▼

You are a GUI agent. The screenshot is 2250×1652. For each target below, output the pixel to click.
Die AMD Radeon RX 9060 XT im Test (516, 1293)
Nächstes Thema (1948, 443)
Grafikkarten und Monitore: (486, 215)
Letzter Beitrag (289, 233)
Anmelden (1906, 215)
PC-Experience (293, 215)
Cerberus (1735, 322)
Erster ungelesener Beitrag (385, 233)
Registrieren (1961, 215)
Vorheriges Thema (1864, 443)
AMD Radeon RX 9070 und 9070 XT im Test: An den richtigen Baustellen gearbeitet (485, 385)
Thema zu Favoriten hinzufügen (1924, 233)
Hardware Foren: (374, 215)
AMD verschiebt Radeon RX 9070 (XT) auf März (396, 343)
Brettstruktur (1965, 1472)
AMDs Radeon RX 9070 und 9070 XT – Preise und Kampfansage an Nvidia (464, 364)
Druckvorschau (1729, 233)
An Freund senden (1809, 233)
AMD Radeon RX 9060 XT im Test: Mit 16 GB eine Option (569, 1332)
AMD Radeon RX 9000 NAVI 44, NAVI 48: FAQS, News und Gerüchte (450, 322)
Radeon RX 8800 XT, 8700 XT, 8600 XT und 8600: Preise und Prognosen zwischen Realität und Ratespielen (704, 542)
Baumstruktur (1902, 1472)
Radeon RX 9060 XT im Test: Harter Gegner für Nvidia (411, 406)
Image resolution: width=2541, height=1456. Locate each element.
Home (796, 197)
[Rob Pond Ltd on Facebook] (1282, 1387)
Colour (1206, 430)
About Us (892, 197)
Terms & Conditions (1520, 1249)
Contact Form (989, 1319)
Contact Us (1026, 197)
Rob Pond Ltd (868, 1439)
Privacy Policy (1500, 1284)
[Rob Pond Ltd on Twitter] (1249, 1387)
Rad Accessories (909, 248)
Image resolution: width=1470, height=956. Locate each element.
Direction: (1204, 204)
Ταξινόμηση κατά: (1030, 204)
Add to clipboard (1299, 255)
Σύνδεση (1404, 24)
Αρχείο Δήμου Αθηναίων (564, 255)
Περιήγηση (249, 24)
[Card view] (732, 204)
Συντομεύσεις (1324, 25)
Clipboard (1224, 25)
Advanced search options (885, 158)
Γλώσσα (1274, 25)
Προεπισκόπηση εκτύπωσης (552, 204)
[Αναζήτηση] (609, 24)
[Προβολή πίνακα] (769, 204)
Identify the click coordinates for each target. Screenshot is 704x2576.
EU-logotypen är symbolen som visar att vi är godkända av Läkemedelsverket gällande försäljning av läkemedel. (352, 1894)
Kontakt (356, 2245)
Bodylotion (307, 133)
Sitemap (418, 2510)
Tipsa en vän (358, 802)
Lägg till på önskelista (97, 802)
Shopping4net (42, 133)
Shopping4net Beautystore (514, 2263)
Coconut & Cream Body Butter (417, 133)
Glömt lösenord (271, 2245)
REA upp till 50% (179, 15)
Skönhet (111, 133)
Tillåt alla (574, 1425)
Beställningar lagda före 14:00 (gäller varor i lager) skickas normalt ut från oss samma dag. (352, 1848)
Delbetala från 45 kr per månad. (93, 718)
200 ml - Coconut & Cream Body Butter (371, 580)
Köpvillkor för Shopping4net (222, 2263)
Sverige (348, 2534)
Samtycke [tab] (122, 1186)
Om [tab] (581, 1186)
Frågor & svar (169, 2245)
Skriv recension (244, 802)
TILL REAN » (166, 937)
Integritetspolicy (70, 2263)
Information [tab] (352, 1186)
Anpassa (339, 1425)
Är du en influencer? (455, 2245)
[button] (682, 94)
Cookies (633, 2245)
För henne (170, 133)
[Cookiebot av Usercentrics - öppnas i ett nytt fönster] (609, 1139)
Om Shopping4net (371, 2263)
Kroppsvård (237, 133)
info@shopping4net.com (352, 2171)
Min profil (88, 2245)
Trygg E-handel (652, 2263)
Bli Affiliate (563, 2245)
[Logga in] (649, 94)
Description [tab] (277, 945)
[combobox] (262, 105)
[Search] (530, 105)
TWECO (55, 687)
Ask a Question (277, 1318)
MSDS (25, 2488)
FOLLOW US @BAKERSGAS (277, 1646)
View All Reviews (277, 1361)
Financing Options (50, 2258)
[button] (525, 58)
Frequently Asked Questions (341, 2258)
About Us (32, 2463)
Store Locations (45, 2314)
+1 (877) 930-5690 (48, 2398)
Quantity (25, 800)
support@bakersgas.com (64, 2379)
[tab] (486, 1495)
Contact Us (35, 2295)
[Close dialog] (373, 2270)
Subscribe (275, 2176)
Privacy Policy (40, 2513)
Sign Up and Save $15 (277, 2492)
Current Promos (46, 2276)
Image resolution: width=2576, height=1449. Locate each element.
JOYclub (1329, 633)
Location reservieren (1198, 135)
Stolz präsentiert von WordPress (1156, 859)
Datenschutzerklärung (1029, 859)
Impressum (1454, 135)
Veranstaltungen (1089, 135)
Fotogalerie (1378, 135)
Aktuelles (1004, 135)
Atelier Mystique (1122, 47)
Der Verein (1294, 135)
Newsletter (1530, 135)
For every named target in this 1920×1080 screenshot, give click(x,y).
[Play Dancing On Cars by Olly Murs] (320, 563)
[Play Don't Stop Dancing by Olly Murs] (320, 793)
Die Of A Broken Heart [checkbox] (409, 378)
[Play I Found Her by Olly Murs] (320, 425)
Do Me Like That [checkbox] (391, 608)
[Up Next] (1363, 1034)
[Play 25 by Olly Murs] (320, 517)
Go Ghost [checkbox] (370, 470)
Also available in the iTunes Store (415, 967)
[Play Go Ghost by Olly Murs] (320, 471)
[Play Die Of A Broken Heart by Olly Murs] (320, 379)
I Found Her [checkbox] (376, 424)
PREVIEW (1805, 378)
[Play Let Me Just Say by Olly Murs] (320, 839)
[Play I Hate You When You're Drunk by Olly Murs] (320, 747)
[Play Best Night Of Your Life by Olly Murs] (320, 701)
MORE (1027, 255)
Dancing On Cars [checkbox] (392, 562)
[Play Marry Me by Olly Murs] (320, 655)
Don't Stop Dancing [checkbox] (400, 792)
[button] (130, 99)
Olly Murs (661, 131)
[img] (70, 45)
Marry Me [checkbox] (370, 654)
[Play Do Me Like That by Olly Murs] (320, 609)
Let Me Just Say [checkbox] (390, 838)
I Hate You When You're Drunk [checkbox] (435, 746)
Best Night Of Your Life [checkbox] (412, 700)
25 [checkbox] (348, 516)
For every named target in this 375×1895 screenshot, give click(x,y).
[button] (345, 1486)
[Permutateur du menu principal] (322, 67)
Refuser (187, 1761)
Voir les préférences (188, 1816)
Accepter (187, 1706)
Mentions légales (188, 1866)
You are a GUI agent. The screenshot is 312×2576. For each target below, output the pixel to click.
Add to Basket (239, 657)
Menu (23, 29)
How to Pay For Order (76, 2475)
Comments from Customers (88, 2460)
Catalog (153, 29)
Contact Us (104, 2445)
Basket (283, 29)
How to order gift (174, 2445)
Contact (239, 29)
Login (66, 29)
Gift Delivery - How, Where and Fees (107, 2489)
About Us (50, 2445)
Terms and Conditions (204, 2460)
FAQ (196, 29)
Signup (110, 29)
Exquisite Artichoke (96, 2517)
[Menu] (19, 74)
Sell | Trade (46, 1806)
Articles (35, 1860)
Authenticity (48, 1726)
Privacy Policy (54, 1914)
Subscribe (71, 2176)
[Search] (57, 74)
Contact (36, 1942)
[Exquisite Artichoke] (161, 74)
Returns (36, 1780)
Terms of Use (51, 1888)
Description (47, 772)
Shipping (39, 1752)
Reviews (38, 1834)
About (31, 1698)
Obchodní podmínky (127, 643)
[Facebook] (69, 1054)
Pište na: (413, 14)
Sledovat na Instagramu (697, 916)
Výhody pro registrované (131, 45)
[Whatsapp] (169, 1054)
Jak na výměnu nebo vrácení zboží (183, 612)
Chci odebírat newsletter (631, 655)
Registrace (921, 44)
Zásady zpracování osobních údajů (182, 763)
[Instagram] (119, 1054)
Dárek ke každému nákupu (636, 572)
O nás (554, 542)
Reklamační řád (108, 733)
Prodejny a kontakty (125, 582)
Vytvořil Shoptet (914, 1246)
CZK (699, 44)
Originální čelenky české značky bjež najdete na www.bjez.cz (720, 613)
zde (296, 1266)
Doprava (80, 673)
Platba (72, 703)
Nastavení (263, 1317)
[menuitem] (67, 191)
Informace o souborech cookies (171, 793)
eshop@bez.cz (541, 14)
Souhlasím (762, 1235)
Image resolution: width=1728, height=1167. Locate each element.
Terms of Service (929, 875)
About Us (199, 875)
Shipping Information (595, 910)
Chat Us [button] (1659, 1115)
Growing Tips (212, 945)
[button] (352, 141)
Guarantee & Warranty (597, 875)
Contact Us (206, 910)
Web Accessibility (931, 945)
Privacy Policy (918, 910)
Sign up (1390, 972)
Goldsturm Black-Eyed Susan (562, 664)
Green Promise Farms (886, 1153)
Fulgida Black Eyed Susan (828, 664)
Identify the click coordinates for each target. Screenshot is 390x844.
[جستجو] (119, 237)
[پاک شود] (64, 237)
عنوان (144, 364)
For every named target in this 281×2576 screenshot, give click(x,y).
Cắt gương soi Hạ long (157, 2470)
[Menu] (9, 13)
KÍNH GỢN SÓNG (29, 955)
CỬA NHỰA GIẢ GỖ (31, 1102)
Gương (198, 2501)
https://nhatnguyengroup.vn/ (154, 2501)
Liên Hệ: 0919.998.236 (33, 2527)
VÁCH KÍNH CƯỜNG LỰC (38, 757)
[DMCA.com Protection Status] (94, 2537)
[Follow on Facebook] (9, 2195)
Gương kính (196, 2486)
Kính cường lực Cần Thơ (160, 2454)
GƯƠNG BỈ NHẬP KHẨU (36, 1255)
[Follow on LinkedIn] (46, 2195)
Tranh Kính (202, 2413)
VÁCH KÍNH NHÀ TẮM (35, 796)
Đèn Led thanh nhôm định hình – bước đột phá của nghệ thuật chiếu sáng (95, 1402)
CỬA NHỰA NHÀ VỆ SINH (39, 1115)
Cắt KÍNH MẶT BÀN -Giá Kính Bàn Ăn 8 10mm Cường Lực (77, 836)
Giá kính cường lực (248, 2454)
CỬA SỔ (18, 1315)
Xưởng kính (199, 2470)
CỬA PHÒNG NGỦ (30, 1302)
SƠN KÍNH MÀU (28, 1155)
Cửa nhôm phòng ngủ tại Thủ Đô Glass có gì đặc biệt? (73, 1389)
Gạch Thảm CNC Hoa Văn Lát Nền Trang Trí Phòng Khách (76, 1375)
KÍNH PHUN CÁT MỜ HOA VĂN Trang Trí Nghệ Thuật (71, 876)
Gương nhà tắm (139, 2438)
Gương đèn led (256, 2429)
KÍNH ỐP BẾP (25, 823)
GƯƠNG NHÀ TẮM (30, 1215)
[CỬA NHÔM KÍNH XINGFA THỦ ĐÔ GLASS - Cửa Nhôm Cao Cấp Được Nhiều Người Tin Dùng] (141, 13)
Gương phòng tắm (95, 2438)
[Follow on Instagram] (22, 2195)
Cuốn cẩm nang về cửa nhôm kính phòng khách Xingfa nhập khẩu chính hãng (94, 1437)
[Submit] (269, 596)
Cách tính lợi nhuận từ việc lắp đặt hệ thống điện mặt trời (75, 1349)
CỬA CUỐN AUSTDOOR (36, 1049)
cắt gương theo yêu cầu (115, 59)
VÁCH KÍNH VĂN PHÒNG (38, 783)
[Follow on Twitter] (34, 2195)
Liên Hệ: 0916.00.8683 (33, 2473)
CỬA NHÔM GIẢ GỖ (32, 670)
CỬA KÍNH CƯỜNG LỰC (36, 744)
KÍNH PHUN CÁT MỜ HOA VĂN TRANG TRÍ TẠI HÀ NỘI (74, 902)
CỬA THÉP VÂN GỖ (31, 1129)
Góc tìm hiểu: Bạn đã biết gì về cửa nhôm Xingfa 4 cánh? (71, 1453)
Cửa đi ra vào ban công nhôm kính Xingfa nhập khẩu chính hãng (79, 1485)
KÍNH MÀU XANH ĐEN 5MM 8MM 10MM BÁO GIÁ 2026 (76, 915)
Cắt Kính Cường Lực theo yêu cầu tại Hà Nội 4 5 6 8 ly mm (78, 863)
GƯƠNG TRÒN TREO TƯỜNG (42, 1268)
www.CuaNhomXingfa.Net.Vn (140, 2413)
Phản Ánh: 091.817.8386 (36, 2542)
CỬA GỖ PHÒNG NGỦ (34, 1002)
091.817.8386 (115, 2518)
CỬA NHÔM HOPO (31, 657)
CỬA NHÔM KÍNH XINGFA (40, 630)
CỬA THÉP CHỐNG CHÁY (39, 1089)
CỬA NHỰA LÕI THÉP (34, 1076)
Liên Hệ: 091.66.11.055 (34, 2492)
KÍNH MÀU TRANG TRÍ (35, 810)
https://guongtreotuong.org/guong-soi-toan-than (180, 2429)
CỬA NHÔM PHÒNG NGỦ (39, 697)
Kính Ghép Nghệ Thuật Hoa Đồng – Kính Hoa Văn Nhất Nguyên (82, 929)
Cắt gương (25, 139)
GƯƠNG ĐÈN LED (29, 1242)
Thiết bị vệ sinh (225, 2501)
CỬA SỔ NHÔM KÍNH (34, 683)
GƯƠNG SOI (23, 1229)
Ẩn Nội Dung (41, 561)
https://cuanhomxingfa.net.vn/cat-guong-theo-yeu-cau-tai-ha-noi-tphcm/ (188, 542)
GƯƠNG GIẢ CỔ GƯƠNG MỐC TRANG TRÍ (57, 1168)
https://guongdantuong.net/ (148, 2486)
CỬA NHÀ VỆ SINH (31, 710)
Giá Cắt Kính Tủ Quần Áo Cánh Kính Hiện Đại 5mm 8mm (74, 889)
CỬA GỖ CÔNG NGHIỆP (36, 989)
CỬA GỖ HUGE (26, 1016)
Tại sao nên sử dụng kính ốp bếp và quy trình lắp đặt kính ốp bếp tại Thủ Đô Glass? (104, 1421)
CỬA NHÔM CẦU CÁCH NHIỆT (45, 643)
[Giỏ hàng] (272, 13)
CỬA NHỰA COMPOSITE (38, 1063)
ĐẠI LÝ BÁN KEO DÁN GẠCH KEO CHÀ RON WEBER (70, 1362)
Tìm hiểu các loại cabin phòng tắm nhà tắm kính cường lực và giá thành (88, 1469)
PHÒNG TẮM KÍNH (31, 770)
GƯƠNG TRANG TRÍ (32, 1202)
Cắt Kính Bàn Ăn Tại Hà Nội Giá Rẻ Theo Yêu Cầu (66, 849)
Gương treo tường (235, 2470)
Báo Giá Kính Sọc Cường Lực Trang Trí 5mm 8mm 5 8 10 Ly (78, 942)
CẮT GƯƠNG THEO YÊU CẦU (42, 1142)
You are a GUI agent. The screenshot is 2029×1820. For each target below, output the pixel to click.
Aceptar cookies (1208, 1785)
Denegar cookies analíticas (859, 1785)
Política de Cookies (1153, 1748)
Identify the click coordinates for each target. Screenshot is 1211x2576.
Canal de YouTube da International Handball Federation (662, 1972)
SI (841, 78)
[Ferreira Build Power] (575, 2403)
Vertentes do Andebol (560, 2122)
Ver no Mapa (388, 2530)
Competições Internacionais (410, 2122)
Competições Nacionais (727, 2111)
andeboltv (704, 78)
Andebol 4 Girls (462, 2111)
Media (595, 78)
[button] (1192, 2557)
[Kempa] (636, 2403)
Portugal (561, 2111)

▲

== Exercise ==
From the records above, transcribe exactly the run of lines that opens with the line holding "Contact (239, 29)" and closes with the line holding "Terms of Use (51, 1888)", both included.

== Solution below ==
Contact (239, 29)
Login (66, 29)
Gift Delivery - How, Where and Fees (107, 2489)
About Us (50, 2445)
Terms and Conditions (204, 2460)
FAQ (196, 29)
Signup (110, 29)
Exquisite Artichoke (96, 2517)
[Menu] (19, 74)
Sell | Trade (46, 1806)
Articles (35, 1860)
Authenticity (48, 1726)
Privacy Policy (54, 1914)
Subscribe (71, 2176)
[Search] (57, 74)
Contact (36, 1942)
[Exquisite Artichoke] (161, 74)
Returns (36, 1780)
Terms of Use (51, 1888)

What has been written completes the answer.